Examples with algebraic variables in MATLAB are here and here.
Hope it helps!
Kind regards,
Josip
Dear Mr. Jospikh,
Thank you for your reply. I wanted to ask about something if you do not mind. In the example attached below, z1 and z2 are algebraic variables and hence the solver should solve for z1=x1=0 and z2=x2=0. Is my understanding correct?
import casadi.*
model_name_prefix = 'simple_dae';
%% Set up States & Controls
x1 = SX.sym('x1'); % Differential States
x2 = SX.sym('x2');
x = vertcat(x1, x2);
z1 = SX.sym('z1'); % Algebraic states
z2 = SX.sym('z2');
z = vertcat(z1, z2);
u1 = SX.sym('u1'); % Controls
u2 = SX.sym('u2');
u = vertcat(u1, u2);
%% xdot
x1_dot = SX.sym('x1_dot'); % Differential States
x2_dot = SX.sym('x2_dot');
xdot = [x1_dot; x2_dot];
%% cost
expr_y = vertcat(u1, u2, z1, z2);
%% Dynamics: implicit DAE formulation (index-1)

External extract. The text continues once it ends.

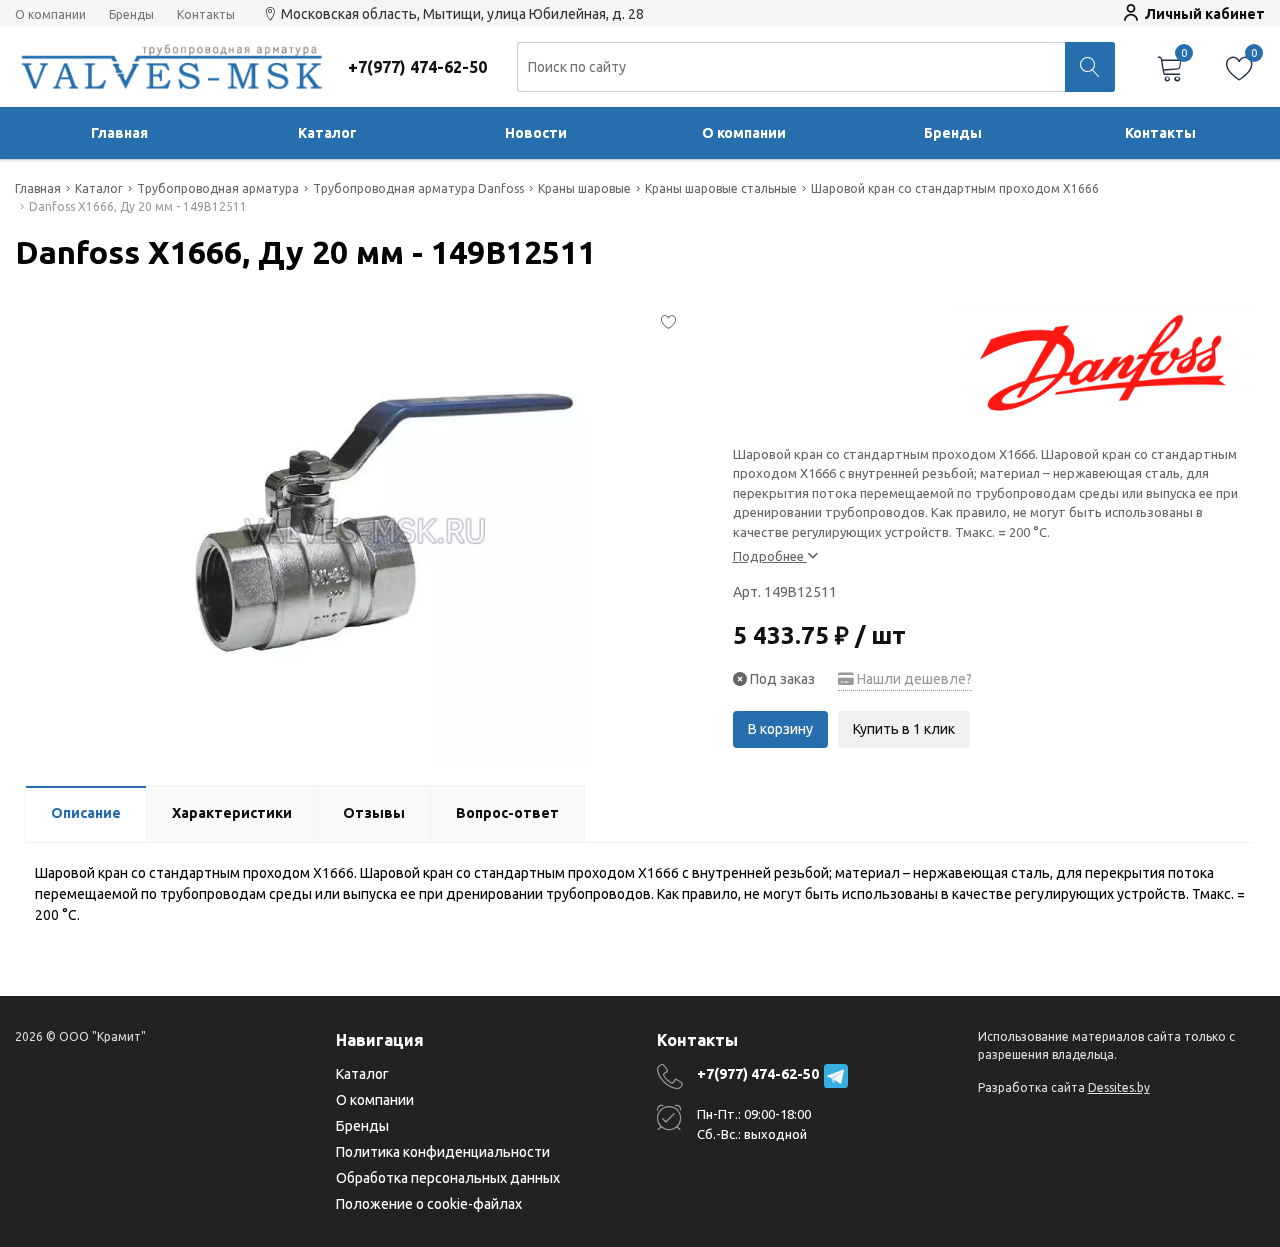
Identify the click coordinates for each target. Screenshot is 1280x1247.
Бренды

expr_f_impl = vertcat(x1_dot-0.1*x1+0.1*z2-u1, ...
x2_dot+x2+0.01*z1-u2, ...
z1-x1, ...
z2-x2);
%% constraints
expr_h = vertcat(z1, z2);
expr_h_e = vertcat(x1, x2);
%% initial value
% x0 = [0.1; -0.1];
% z0 = [0.0, 0.0];
% u0 = 0;
model.sym_x = x;
model.sym_xdot = xdot;
model.sym_u = u;
model.sym_z = z;
model.expr_y = expr_y;
model.expr_f_impl = expr_f_impl;
model.expr_h = expr_h;
model.expr_h_e = expr_h_e;
model.name = model_name_prefix;
end